Berita

Pemprov DKI Larang Sweeping dan SOTR Selama Ramadan Mulai 17 Februari 2026

Advertisement

Pemerintah Provinsi (Pemprov) DKI Jakarta secara resmi melarang kegiatan sweeping rumah makan dan sahur on the road (SOTR) selama bulan Ramadan. Larangan ini akan mulai berlaku efektif sejak awal puasa, yang diperkirakan jatuh pada Senin, 17 Februari 2026.

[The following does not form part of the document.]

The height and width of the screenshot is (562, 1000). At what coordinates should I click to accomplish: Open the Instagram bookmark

Koordinasi dan Pengawasan Rutin

Staf Khusus Gubernur Jakarta, Chico Hakim, mengonfirmasi bahwa kebijakan ini telah disampaikan oleh Gubernur DKI Jakarta, Pramono Anung, pada 14 Februari 2026. “Kebijakan ini sudah disampaikan sejak pengumuman beliau pada 14 Februari 2026, menjelang transisi dari perayaan Imlek ke Ramadan, dan akan diterapkan penuh begitu bulan puasa tiba,” ujar Chico pada Minggu (15/2/2026).

Chico menambahkan bahwa Pemprov DKI Jakarta akan segera berkoordinasi dengan pihak kepolisian dalam satu hingga dua hari ke depan. Pengawasan dan patroli rutin akan ditingkatkan di sejumlah titik yang dianggap rawan. “Dalam 1-2 hari ke depan koordinasi akan dilakukan dengan pihak kepolisian serta instansi terkait lainnya. Penertiban dan pengawasan akan melibatkan patroli gabungan yang rutin di titik-titik rawan, terutama pada malam hari menjelang dan selama sahur,” jelasnya.

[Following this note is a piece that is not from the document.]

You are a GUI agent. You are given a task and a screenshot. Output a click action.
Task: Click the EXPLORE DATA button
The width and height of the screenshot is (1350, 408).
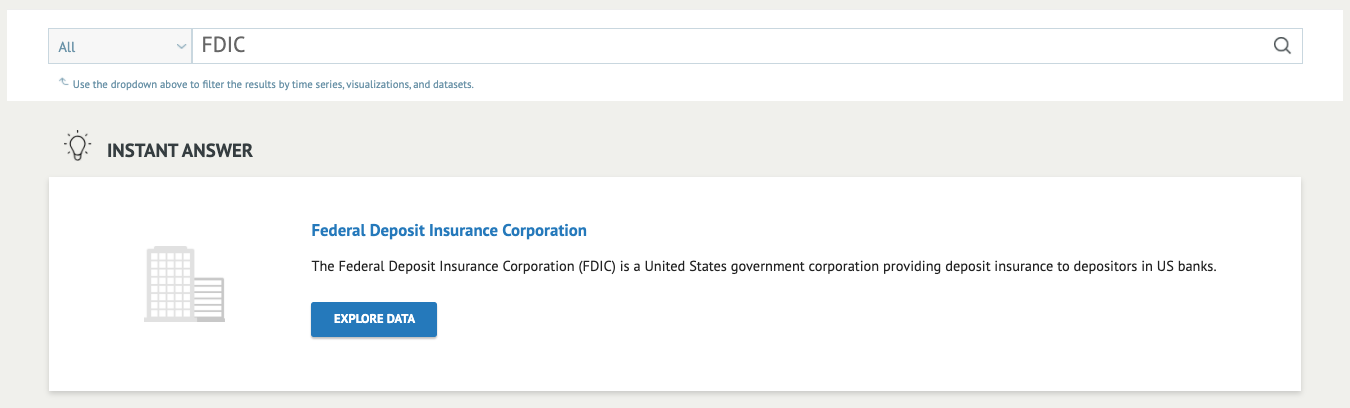point(374,319)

Tujuan patroli gabungan ini tidak hanya untuk mencegah gangguan keamanan, tetapi juga untuk mengantisipasi potensi tawuran. “Ini melibatkan Satpol PP sebagai penegak Perda dan ketertiban umum di wilayah Pemprov serta kepolisian untuk aspek keamanan dan penegakan hukum terkait gangguan ketertiban umum atau potensi tawuran,” tegas Chico.

Menjaga Kedamaian Ramadan

Sebelumnya, Gubernur DKI Jakarta Pramono Anung telah menegaskan sikapnya terkait larangan sweeping oleh organisasi kemasyarakatan (ormas) ke rumah makan selama Ramadan. Ia menekankan pentingnya menjaga suasana damai dan rukun selama bulan suci.

Advertisement

Pernyataan ini disampaikan Pramono usai meresmikan gedung Gereja Kerapatan Gereja Protestan Minahasa (KGPM) di kawasan Senen, Jakarta Pusat, pada Sabtu (14/2). “Saya ingin menegaskan bahwa menyambut Ramadan itu harus penuh kedamaian dan kerukunan,” kata Pramono.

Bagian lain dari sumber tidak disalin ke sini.